======== Exercise materials

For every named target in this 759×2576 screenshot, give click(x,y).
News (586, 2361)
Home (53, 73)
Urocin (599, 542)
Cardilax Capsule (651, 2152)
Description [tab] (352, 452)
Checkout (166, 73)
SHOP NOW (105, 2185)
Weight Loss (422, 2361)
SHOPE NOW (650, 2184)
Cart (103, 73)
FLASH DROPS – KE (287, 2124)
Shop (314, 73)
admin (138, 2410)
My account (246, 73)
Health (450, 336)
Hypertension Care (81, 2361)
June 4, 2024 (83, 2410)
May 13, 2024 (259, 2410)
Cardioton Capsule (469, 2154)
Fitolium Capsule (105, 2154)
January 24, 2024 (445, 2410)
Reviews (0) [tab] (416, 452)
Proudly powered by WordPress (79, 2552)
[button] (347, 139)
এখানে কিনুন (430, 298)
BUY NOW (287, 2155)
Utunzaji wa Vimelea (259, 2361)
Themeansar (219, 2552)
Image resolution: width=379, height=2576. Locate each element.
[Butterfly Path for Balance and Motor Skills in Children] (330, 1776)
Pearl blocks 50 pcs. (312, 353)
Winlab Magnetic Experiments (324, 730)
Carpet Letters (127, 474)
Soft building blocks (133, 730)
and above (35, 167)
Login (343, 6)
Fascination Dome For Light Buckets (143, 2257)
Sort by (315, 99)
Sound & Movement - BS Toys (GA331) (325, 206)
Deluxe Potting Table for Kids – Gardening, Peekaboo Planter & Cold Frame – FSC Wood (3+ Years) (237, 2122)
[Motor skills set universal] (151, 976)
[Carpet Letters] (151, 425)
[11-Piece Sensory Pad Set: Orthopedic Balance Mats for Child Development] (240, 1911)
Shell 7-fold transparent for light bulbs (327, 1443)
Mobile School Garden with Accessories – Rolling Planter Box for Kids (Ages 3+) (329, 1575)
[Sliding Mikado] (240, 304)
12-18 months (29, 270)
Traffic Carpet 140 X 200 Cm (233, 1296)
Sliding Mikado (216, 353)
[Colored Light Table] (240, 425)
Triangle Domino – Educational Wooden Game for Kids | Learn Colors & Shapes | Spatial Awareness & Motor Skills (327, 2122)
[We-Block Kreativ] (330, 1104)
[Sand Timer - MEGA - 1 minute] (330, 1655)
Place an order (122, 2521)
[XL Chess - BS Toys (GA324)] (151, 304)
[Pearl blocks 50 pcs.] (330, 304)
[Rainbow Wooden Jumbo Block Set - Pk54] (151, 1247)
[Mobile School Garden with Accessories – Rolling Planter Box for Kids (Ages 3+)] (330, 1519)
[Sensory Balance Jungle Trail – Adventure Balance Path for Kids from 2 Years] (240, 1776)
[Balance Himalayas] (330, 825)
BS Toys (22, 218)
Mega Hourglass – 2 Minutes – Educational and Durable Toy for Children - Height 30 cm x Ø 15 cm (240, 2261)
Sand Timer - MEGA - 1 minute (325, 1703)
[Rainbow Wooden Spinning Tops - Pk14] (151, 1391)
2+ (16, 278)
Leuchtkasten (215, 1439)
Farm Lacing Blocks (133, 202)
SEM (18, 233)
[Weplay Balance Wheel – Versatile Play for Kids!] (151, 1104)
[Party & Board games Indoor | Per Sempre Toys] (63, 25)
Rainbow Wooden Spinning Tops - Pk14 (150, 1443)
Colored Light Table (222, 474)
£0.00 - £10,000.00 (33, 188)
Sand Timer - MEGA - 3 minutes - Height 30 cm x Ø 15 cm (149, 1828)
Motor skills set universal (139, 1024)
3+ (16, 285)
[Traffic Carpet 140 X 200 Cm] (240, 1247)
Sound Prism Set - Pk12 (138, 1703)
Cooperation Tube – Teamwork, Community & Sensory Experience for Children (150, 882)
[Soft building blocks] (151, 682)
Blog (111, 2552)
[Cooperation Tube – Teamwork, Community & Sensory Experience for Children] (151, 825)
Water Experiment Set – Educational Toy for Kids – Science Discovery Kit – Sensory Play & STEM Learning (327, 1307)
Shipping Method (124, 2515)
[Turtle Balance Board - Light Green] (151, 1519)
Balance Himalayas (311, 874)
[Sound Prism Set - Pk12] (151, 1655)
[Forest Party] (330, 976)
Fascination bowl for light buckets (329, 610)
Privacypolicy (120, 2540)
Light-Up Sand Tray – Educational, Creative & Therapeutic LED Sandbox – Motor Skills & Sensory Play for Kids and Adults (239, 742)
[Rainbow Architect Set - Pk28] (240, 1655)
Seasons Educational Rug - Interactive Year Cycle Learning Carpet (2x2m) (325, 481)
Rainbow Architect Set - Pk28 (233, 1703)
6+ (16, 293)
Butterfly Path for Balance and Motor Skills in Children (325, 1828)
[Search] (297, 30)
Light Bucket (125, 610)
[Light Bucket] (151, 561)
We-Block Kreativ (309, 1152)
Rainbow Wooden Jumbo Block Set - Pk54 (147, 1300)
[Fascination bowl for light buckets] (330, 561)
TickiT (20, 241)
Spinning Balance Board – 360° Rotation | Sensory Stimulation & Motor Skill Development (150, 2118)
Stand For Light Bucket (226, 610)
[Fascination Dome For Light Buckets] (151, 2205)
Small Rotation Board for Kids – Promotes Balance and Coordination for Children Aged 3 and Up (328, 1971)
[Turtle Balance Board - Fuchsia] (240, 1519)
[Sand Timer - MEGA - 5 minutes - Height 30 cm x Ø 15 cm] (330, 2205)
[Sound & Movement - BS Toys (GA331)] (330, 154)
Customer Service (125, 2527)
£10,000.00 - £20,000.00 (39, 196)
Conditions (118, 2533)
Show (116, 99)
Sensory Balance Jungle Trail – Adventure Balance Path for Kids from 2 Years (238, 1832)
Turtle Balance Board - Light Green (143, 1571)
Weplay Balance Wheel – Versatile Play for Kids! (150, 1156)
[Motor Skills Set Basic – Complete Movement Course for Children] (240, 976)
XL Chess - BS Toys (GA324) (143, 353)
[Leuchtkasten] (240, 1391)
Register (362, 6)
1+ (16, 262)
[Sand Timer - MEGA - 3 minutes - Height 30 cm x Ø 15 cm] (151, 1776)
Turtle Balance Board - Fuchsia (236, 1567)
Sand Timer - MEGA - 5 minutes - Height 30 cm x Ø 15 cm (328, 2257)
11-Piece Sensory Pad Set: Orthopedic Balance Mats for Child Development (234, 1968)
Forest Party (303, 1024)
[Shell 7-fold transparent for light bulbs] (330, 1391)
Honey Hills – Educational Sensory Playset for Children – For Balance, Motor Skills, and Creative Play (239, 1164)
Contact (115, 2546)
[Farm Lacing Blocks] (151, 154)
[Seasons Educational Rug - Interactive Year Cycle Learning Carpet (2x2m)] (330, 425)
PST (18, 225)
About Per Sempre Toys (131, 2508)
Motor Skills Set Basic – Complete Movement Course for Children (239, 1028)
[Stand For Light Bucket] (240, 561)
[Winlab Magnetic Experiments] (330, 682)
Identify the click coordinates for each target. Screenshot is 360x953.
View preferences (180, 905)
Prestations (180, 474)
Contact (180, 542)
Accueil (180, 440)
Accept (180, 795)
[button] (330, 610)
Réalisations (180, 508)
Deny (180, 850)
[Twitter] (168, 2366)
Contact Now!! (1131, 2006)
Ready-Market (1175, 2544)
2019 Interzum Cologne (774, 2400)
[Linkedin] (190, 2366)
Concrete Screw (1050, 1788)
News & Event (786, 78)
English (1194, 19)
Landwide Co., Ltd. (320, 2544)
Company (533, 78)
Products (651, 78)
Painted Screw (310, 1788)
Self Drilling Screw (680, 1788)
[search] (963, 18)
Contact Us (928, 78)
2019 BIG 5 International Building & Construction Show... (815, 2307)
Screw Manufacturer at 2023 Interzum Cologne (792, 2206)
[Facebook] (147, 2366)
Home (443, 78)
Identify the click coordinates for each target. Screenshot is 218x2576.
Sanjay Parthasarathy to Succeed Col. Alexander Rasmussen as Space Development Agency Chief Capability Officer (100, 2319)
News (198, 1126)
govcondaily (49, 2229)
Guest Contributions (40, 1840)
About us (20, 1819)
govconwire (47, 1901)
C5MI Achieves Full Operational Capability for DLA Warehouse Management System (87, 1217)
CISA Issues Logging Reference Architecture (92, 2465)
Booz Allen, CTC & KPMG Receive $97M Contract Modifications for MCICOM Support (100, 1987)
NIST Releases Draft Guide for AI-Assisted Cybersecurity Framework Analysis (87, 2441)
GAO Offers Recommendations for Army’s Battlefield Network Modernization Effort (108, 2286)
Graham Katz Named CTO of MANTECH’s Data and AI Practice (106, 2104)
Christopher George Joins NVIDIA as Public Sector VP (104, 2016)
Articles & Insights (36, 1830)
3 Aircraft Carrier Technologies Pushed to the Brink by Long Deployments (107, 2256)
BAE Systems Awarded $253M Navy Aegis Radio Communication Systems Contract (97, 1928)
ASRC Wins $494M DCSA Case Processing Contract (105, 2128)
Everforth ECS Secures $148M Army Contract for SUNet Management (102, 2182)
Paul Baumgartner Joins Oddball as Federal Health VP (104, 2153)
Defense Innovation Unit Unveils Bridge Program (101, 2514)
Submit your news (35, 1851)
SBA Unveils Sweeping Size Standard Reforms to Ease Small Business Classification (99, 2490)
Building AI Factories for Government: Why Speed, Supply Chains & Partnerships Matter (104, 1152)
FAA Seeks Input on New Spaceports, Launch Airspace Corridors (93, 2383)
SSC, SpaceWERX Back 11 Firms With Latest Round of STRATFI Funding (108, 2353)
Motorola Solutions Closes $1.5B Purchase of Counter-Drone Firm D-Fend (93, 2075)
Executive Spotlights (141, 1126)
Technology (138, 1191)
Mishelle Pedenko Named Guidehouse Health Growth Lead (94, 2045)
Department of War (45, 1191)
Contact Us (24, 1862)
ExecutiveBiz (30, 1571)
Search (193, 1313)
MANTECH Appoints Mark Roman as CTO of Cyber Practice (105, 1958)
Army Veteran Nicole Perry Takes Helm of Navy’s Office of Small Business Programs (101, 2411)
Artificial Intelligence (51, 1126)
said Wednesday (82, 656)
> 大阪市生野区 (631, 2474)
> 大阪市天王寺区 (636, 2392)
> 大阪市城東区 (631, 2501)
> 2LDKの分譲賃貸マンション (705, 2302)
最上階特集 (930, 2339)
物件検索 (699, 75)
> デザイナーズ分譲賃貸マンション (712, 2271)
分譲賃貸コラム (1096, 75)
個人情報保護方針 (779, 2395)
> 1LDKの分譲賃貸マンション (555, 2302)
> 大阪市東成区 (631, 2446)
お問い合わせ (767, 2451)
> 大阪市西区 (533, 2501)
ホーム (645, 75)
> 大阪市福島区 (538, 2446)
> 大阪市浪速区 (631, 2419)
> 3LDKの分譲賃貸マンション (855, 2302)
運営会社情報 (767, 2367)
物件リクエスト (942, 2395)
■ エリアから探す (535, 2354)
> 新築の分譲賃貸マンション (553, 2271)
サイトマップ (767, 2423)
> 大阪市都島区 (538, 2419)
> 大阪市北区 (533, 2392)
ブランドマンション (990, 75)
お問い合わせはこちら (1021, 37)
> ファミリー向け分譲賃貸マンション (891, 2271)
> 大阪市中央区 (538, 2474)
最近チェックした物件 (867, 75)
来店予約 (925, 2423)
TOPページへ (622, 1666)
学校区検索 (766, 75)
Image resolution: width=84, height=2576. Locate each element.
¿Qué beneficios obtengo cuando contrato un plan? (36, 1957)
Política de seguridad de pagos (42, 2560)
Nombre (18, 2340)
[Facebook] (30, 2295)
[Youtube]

================

Exercise aim:
What lines in the material include the string "Rotation"? Pull each one out.

Solution for this problem:
Spinning Balance Board – 360° Rotation | Sensory Stimulation & Motor Skill Development (150, 2118)
Small Rotation Board for Kids – Promotes Balance and Coordination for Children Aged 3 and Up (328, 1971)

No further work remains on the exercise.